§ **The task**:
Everything from the line containing "Instruction: Open the help question mark icon" through the final line of the material is to be restated word for word, and only that.

§ **Task inputs**:
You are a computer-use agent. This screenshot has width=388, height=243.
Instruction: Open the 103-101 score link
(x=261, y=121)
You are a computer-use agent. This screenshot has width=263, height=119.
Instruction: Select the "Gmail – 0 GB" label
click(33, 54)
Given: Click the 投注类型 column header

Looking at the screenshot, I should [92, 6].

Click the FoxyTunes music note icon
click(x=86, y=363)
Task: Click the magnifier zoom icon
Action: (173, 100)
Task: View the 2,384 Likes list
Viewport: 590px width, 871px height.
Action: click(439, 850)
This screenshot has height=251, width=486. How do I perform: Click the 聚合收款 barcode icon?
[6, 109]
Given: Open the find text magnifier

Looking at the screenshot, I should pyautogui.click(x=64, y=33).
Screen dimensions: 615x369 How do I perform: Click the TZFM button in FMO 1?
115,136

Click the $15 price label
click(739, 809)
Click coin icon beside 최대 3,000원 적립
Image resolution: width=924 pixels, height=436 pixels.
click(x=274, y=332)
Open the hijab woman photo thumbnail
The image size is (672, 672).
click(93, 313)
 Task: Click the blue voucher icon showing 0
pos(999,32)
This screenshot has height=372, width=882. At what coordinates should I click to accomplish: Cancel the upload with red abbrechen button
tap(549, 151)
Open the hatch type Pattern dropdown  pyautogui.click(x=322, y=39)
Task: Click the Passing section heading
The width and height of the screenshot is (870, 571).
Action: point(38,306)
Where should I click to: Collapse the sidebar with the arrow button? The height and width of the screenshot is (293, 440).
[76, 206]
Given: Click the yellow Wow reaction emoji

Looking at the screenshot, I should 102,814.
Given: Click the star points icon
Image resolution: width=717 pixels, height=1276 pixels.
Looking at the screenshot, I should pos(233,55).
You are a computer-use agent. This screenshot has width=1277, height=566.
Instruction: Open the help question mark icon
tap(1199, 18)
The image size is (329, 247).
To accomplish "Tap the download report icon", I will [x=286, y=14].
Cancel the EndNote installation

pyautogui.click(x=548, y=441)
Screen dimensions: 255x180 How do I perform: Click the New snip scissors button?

§ **Completed exercise**:
Instruction: Open the help question mark icon
tap(1199, 18)
The image size is (329, 247).
To accomplish "Tap the download report icon", I will [x=286, y=14].
Cancel the EndNote installation

pyautogui.click(x=548, y=441)
Screen dimensions: 255x180 How do I perform: Click the New snip scissors button?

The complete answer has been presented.